The Blanton’s shop recently downsized to a pop-up shop in the museum atrium, so manager Justin O’Connor has plenty of experience narrowing down her wares into a few favorites. For the holiday season, she suggests timely gifts such as art-themed face masks from Today Is Art Day, which feature famous prints from the likes of Van Gogh and Kandinsky. She’s also a fan of the store’s Ruth Bader Ginsburg tree ornament. “I love the idea of families decorating their trees and little children asking, ‘Who’s this?’ as they go to hang it on a bough. What a great way to remember RBG,” she says. For orders from afar, call the shop or email O’Connor directly.

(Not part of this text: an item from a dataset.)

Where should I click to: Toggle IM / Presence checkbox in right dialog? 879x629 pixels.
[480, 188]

Every year since 1996, the Texas Capitol gift shop has released an ornament inspired by the history and architecture of the Capitol. This year, the twenty-fifth anniversary ornament is gold-plated and designed with miniature doors that open to reveal the building’s south foyer. The shop also sells a set of the first ten years of ornaments, perfect to adorn any Texas tree. Proceeds from the twenty-fifth anniversary ornament support Texas Capitol preservation and educational programs, so this is the gift for the proudest Texan in your life.
The Kimbell Art Museum is celebrating the season with a brass Christmas tree ornament that pays homage to its artistic roots with branches made of colored pencils. Kelly Humble-Burbach, the shop’s receiving manager and buyer, also highlights the Artnwordz reusable lunch tote, a best-selling item printed with famous works from artists such as Frida Kahlo. Exhibition catalogs are available online, but for other gifts you’ll need to shop in person at the Kimbell’s three shop locations. Humble-Burbach’s team has installed plexiglass and maintains social distancing throughout the store.

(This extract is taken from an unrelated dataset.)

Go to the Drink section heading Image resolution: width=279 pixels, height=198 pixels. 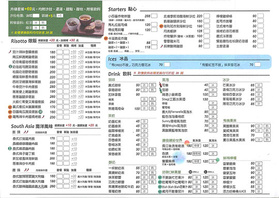[119, 74]
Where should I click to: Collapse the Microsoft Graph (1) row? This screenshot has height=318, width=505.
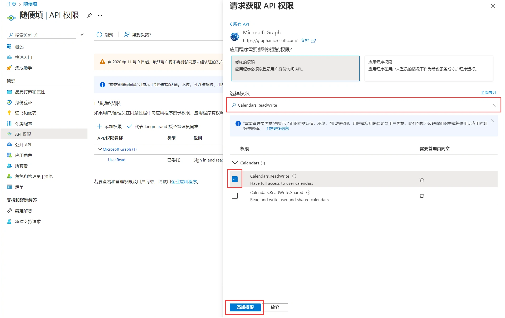point(100,149)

The current exhibition at the Modern, Mark Bradford: End Papers, opened in early March, just before Texas began shutdowns. “It’s a beautiful exhibition and our education department has done a phenomenal job giving the public a way to experience it virtually,” says shop buyer Lorri Wright. “Another great way to do so is by reading the exhibition catalog.” For the Fort Worth museumgoer who hasn’t been able to visit in person, or the Texpat missing the art of home, Wright suggests the hardcover exhibition book. (The shop also sells postcards and T-shirts of Bradford’s abstract works.) Wright also highlights the shop’s many puzzles, a “fun family tradition and way to spend time together when it’s too cold for outside activities.”